### Task to carry out
Arrange the rows below as a JSON list of strings, one string per line, starting with the line containing "Screen dimensions: 455x526" and ending with the line containing "(x=195, y=387)". Include both of those lines and leave out any blank lines.

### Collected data
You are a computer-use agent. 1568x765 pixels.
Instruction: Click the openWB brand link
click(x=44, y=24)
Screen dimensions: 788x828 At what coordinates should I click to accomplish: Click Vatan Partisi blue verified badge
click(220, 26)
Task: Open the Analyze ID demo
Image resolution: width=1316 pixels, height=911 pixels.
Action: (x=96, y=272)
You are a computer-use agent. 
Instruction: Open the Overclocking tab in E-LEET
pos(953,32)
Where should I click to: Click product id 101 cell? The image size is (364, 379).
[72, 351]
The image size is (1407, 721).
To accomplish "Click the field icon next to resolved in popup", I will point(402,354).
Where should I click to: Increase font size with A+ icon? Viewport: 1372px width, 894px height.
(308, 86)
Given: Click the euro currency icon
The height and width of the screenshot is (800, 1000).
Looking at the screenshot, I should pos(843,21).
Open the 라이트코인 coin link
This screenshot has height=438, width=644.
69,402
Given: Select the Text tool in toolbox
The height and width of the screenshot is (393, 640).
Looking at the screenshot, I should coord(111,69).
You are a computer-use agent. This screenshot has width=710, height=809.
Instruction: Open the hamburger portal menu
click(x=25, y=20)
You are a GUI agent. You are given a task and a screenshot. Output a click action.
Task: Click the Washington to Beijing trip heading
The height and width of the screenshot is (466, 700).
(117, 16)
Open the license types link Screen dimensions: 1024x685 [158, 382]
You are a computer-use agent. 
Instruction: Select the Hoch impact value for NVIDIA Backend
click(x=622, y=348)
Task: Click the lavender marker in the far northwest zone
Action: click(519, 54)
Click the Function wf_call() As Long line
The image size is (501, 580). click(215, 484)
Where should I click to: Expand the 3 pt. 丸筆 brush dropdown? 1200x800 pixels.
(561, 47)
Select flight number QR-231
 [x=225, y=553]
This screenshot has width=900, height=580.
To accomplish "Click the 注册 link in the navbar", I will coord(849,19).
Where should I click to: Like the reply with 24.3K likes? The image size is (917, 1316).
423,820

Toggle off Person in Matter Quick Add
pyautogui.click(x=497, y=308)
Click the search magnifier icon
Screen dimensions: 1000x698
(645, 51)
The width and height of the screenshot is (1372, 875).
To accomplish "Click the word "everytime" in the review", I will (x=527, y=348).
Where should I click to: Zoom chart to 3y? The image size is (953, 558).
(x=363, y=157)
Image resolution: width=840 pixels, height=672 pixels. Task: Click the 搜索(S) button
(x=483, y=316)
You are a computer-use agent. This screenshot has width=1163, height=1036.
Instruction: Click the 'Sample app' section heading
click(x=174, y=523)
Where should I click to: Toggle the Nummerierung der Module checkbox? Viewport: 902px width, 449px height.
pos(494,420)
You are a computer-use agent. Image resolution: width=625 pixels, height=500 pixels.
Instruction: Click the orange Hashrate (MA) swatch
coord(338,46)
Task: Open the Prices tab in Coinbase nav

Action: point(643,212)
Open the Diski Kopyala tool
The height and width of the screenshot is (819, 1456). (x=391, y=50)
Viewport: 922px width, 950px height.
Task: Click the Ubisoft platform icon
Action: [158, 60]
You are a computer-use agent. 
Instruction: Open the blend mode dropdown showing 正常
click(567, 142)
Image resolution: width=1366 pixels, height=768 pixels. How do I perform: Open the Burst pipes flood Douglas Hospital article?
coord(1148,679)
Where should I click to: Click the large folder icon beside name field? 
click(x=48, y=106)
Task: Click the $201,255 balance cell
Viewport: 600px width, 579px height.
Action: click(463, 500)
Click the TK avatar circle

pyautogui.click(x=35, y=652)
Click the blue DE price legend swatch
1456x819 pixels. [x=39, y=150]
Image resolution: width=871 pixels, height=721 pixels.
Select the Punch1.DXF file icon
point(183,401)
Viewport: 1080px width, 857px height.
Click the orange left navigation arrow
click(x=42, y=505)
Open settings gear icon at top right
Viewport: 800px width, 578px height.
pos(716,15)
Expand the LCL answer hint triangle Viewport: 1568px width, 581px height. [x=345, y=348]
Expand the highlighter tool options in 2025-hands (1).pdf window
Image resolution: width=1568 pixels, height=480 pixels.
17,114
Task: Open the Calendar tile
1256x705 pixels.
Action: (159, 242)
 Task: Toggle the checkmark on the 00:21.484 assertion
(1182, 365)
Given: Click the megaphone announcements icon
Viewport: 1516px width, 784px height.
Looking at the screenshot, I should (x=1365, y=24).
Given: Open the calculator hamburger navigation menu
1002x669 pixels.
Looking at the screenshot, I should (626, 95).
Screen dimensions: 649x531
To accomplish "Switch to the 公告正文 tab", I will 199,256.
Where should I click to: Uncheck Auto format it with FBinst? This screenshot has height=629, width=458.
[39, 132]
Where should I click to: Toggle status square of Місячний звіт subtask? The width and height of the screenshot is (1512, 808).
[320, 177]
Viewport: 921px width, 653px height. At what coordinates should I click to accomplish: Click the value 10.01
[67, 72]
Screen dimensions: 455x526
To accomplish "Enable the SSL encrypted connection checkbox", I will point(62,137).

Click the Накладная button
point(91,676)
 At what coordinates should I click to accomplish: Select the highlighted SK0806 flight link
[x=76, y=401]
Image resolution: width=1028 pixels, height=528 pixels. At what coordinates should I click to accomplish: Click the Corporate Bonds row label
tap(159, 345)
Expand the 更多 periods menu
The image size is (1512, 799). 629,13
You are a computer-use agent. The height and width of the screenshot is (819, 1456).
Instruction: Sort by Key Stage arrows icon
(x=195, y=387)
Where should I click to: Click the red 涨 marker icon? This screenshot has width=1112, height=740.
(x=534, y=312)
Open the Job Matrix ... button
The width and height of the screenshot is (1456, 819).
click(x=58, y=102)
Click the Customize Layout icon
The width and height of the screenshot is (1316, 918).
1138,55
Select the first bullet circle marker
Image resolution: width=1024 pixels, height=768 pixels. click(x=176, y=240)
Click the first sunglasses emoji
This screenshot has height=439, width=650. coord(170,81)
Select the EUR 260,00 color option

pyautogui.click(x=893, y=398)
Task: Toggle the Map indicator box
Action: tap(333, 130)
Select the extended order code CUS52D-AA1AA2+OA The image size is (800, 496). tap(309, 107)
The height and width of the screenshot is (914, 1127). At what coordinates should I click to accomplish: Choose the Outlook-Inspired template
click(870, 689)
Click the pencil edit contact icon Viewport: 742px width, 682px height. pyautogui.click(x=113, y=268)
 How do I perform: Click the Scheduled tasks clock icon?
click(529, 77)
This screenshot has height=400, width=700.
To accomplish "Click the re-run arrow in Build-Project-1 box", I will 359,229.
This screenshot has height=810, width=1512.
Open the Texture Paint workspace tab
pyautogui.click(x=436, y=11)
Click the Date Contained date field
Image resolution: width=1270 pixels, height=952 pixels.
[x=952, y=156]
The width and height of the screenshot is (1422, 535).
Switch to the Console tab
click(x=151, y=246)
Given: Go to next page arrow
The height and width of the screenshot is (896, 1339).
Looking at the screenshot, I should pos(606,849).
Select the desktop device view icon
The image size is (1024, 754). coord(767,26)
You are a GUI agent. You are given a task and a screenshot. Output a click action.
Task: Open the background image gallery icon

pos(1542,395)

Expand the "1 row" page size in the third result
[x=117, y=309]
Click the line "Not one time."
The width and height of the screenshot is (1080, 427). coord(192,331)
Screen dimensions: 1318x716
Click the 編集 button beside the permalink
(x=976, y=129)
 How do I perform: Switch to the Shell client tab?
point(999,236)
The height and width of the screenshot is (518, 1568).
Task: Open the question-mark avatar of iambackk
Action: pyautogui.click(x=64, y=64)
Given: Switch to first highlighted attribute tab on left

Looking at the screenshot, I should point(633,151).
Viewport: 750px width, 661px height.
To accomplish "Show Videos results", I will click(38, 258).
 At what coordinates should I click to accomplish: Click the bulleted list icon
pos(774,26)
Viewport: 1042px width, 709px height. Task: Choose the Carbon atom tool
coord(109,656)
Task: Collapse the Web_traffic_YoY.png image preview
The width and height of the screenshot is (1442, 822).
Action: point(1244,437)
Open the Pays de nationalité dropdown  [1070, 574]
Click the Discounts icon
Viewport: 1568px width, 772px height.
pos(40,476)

### The completed task
[
  "Screen dimensions: 455x526",
  "To accomplish \"Enable the SSL encrypted connection checkbox\", I will point(62,137).",
  "Click the Накладная button",
  "point(91,676)",
  " At what coordinates should I click to accomplish: Select the highlighted SK0806 flight link",
  "[x=76, y=401]",
  "Image resolution: width=1028 pixels, height=528 pixels. At what coordinates should I click to accomplish: Click the Corporate Bonds row label",
  "tap(159, 345)",
  "Expand the 更多 periods menu",
  "The image size is (1512, 799). 629,13",
  "You are a computer-use agent. The height and width of the screenshot is (819, 1456).",
  "Instruction: Sort by Key Stage arrows icon",
  "(x=195, y=387)"
]